■ **PROBLEM DETAILS**: For the data that follows, give the number of lines in which "image" appears. Add nothing to it.

BEGIN

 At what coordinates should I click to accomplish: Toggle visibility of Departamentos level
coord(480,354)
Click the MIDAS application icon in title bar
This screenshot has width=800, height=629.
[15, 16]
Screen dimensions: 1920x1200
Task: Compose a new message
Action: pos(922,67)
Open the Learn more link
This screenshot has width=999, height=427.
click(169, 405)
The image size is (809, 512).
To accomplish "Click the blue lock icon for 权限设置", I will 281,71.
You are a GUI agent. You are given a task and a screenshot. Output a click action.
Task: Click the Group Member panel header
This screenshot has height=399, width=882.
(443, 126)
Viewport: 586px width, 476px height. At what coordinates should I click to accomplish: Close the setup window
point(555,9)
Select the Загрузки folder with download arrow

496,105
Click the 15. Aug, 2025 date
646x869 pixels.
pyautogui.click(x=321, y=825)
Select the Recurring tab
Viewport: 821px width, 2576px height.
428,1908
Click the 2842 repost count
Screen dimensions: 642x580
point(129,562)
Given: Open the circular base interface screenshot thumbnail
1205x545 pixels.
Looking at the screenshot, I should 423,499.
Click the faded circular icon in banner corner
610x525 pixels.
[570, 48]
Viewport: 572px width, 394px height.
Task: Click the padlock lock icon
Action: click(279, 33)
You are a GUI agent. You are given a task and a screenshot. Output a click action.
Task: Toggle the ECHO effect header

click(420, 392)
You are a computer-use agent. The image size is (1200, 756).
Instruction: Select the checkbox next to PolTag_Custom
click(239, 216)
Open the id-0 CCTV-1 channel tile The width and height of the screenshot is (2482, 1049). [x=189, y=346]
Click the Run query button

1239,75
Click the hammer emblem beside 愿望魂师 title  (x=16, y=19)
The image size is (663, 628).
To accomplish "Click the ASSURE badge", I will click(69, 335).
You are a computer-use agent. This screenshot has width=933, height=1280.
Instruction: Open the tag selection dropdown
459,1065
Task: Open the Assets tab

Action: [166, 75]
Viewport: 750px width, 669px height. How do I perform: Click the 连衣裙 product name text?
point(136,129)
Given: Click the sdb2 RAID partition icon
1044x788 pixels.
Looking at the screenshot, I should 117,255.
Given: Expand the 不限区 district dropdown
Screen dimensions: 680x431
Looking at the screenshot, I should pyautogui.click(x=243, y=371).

END

■ **ANSWER TO THE EXERCISE**: 3